Important Distribution Rule Changes Under the SECURE Act
Under the SECURE Act, which was signed into law in December 2019, important changes have been made to the required minimum distributions rules applicable to retirement accounts inherited from the original owner of the retirement account (the “account owner”). Under the new rules, which apply to accounts held by account owners who die after December 31, 2019, the option to take annual distributions from the inherited retirement account (an “inherited IRA”) over the beneficiary’s life expectancy has been eliminated for certain types of beneficiaries. For the spouse of the account owner and certain other types of individual beneficiaries, the required minimum distribution rules in effect prior to the SECURE Act still apply.
For other beneficiaries of inherited IRAs, no annual distributions are required during the first ten years following the death of the account owner. Rather, all of the inherited IRA must be distributed by the end of the tenth calendar year following the year of the account owner’s death. This rule applies to traditional inherited IRAs and Roth inherited IRAs.
A beneficiary might elect to make one or more withdrawals from the traditional inherited IRA prior to the final year in order to spread the amount of taxable income over multiple years. If no distributions are taken out during the initial 9-year period, then all of the income taxes related to the traditional inherited IRA would be incurred in a single year (the 10th year). This outcome would likely result in the payment of higher income taxes.
If a trust is the named beneficiary of an inherited IRA (for an inherited IRA established after December 31, 2019), the trustee may not be required to take annual required minimum distributions except for the distribution in full in the 10th year. Further, the trustee may not be able to distribute to the trust beneficiary all of the retirement account distributions actually taken under the new law. This could also result in the payment of income taxes at the higher tax rates applicable to trusts.

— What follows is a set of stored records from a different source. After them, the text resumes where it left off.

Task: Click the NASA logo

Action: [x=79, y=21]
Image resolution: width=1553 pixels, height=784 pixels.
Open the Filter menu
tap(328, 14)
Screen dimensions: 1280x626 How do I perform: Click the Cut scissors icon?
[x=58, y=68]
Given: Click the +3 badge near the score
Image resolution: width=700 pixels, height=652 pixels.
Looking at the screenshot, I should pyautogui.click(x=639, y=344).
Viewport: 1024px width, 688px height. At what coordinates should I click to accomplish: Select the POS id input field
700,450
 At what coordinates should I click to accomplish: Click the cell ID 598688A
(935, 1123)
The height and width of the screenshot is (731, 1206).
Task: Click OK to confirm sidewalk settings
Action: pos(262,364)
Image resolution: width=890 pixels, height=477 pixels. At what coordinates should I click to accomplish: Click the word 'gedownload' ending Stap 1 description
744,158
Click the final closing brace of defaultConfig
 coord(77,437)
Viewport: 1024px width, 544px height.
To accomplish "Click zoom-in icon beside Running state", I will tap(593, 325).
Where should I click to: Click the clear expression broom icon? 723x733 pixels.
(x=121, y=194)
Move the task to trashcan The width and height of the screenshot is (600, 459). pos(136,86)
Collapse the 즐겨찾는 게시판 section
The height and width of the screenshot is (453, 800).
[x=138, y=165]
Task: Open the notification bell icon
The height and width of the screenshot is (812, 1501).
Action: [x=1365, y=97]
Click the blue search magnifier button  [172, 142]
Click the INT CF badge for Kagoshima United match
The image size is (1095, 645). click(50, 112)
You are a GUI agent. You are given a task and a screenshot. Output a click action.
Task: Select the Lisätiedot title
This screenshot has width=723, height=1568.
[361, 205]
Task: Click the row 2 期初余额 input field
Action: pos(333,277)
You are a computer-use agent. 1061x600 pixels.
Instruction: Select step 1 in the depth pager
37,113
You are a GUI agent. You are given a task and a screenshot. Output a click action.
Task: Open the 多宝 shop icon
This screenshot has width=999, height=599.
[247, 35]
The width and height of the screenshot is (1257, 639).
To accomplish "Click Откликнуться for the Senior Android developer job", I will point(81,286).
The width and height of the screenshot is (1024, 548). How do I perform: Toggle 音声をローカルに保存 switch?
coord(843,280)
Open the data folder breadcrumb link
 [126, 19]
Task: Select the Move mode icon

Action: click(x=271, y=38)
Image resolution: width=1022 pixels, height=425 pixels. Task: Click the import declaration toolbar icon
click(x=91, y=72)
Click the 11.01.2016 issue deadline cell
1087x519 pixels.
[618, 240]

Certain trusts named as the beneficiaries of retirement accounts (primary or contingent) may have been designed with the expectation that distributions would be made annually over the life expectancy of the beneficiary. Given the change in how distributions may be made from an inherited IRA, a review of the terms of any trust named as a beneficiary may be appropriate. Further, individuals holding retirement accounts may wish to evaluate how such assets should be distributed to their beneficiaries.
Many of the benefits attributed to having a trust as the named beneficiary of an inherited IRA still apply. However, given the change in the time within which the full distribution of the inherited IRA must be made, account owners should review with their advisors how the change in law affects the account owner’s current estate planning and the designation of beneficiaries applicable to retirement accounts.